(Source data)
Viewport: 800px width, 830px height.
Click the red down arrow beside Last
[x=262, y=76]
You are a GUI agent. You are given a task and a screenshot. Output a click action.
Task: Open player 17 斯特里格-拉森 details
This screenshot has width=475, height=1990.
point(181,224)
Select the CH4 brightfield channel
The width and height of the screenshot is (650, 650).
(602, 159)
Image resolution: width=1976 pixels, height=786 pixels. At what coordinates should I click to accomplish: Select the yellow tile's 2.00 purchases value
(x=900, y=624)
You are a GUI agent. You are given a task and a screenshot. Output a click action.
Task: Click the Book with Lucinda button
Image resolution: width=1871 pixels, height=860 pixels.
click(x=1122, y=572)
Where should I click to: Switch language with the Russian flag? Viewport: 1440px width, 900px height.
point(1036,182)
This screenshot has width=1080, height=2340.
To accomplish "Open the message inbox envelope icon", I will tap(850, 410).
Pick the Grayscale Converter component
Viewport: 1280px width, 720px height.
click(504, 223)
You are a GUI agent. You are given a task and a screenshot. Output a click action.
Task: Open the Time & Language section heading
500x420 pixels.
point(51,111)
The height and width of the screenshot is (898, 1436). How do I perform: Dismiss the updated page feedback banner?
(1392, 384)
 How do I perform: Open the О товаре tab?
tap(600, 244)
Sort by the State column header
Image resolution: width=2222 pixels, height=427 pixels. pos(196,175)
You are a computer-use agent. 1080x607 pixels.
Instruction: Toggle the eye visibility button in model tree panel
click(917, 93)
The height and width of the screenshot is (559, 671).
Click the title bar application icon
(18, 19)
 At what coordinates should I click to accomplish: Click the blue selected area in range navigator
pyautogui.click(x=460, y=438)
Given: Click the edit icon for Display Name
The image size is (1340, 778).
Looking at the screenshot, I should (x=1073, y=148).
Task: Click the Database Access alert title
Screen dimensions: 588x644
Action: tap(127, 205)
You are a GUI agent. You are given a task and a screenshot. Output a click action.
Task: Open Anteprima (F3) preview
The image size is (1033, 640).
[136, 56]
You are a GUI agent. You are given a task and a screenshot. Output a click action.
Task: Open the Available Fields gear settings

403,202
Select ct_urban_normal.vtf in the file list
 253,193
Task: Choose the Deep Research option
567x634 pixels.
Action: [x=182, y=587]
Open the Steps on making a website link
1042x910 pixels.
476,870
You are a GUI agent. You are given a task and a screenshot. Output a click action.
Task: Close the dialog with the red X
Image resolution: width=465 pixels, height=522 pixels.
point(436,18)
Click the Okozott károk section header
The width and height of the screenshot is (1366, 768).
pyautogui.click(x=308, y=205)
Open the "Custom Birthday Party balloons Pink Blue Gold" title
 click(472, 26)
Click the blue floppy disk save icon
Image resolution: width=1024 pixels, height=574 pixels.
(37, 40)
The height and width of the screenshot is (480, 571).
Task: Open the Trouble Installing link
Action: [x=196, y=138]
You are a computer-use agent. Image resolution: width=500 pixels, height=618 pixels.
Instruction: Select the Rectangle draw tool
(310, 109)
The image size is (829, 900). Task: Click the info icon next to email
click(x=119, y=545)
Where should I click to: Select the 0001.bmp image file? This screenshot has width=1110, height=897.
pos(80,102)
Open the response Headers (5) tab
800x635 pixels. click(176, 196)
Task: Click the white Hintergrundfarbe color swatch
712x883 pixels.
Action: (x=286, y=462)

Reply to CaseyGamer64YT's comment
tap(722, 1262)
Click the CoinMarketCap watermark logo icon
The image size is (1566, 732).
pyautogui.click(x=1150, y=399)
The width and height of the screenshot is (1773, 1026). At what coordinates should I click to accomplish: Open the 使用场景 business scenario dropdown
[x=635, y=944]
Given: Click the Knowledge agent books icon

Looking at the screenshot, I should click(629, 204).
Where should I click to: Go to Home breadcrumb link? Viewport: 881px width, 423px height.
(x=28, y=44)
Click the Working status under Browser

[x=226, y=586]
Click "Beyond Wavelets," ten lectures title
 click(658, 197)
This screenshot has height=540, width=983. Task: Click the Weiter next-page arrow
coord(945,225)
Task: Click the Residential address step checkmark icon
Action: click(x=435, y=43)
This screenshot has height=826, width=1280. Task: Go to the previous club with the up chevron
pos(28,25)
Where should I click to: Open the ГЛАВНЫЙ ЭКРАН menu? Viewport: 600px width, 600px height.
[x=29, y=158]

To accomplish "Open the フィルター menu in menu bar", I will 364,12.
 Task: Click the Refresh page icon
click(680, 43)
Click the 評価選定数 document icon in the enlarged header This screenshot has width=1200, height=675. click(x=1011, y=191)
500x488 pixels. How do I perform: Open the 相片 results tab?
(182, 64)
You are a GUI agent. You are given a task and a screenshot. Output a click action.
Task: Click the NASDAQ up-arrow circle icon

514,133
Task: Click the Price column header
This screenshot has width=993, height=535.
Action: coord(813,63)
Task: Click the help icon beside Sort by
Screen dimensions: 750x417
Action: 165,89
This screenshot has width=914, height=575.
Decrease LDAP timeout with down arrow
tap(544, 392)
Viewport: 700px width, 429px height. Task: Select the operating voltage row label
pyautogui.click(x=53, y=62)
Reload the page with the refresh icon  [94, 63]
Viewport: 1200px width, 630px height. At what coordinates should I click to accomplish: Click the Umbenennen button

§ The problem:
Starting with the first entry and ending with the last, give all of them again unchanged.

§ Answer to this task:
Viewport: 800px width, 830px height.
Click the red down arrow beside Last
[x=262, y=76]
You are a GUI agent. You are given a task and a screenshot. Output a click action.
Task: Open player 17 斯特里格-拉森 details
This screenshot has width=475, height=1990.
point(181,224)
Select the CH4 brightfield channel
The width and height of the screenshot is (650, 650).
(602, 159)
Image resolution: width=1976 pixels, height=786 pixels. At what coordinates should I click to accomplish: Select the yellow tile's 2.00 purchases value
(x=900, y=624)
You are a GUI agent. You are given a task and a screenshot. Output a click action.
Task: Click the Book with Lucinda button
Image resolution: width=1871 pixels, height=860 pixels.
click(x=1122, y=572)
Where should I click to: Switch language with the Russian flag? Viewport: 1440px width, 900px height.
point(1036,182)
This screenshot has width=1080, height=2340.
To accomplish "Open the message inbox envelope icon", I will tap(850, 410).
Pick the Grayscale Converter component
Viewport: 1280px width, 720px height.
click(504, 223)
You are a GUI agent. You are given a task and a screenshot. Output a click action.
Task: Open the Time & Language section heading
500x420 pixels.
point(51,111)
The height and width of the screenshot is (898, 1436). How do I perform: Dismiss the updated page feedback banner?
(1392, 384)
 How do I perform: Open the О товаре tab?
tap(600, 244)
Sort by the State column header
Image resolution: width=2222 pixels, height=427 pixels. pos(196,175)
You are a computer-use agent. 1080x607 pixels.
Instruction: Toggle the eye visibility button in model tree panel
click(917, 93)
The height and width of the screenshot is (559, 671).
Click the title bar application icon
(18, 19)
 At what coordinates should I click to accomplish: Click the blue selected area in range navigator
pyautogui.click(x=460, y=438)
Given: Click the edit icon for Display Name
The image size is (1340, 778).
Looking at the screenshot, I should (x=1073, y=148).
Task: Click the Database Access alert title
Screen dimensions: 588x644
Action: tap(127, 205)
You are a GUI agent. You are given a task and a screenshot. Output a click action.
Task: Open Anteprima (F3) preview
The image size is (1033, 640).
[136, 56]
You are a GUI agent. You are given a task and a screenshot. Output a click action.
Task: Open the Available Fields gear settings

403,202
Select ct_urban_normal.vtf in the file list
 253,193
Task: Choose the Deep Research option
567x634 pixels.
Action: [x=182, y=587]
Open the Steps on making a website link
1042x910 pixels.
476,870
You are a GUI agent. You are given a task and a screenshot. Output a click action.
Task: Close the dialog with the red X
Image resolution: width=465 pixels, height=522 pixels.
point(436,18)
Click the Okozott károk section header
The width and height of the screenshot is (1366, 768).
pyautogui.click(x=308, y=205)
Open the "Custom Birthday Party balloons Pink Blue Gold" title
 click(472, 26)
Click the blue floppy disk save icon
Image resolution: width=1024 pixels, height=574 pixels.
(37, 40)
The height and width of the screenshot is (480, 571).
Task: Open the Trouble Installing link
Action: [x=196, y=138]
You are a computer-use agent. Image resolution: width=500 pixels, height=618 pixels.
Instruction: Select the Rectangle draw tool
(310, 109)
The image size is (829, 900). Task: Click the info icon next to email
click(x=119, y=545)
Where should I click to: Select the 0001.bmp image file? This screenshot has width=1110, height=897.
pos(80,102)
Open the response Headers (5) tab
800x635 pixels. click(176, 196)
Task: Click the white Hintergrundfarbe color swatch
712x883 pixels.
Action: (x=286, y=462)

Reply to CaseyGamer64YT's comment
tap(722, 1262)
Click the CoinMarketCap watermark logo icon
The image size is (1566, 732).
pyautogui.click(x=1150, y=399)
The width and height of the screenshot is (1773, 1026). At what coordinates should I click to accomplish: Open the 使用场景 business scenario dropdown
[x=635, y=944]
Given: Click the Knowledge agent books icon

Looking at the screenshot, I should click(629, 204).
Where should I click to: Go to Home breadcrumb link? Viewport: 881px width, 423px height.
(x=28, y=44)
Click the Working status under Browser

[x=226, y=586]
Click "Beyond Wavelets," ten lectures title
 click(658, 197)
This screenshot has height=540, width=983. Task: Click the Weiter next-page arrow
coord(945,225)
Task: Click the Residential address step checkmark icon
Action: click(x=435, y=43)
This screenshot has height=826, width=1280. Task: Go to the previous club with the up chevron
pos(28,25)
Where should I click to: Open the ГЛАВНЫЙ ЭКРАН menu? Viewport: 600px width, 600px height.
[x=29, y=158]

To accomplish "Open the フィルター menu in menu bar", I will 364,12.
 Task: Click the Refresh page icon
click(680, 43)
Click the 評価選定数 document icon in the enlarged header This screenshot has width=1200, height=675. click(x=1011, y=191)
500x488 pixels. How do I perform: Open the 相片 results tab?
(182, 64)
You are a GUI agent. You are given a task and a screenshot. Output a click action.
Task: Click the NASDAQ up-arrow circle icon

514,133
Task: Click the Price column header
This screenshot has width=993, height=535.
Action: coord(813,63)
Task: Click the help icon beside Sort by
Screen dimensions: 750x417
Action: 165,89
This screenshot has width=914, height=575.
Decrease LDAP timeout with down arrow
tap(544, 392)
Viewport: 700px width, 429px height. Task: Select the operating voltage row label
pyautogui.click(x=53, y=62)
Reload the page with the refresh icon  [94, 63]
Viewport: 1200px width, 630px height. At what coordinates should I click to accomplish: Click the Umbenennen button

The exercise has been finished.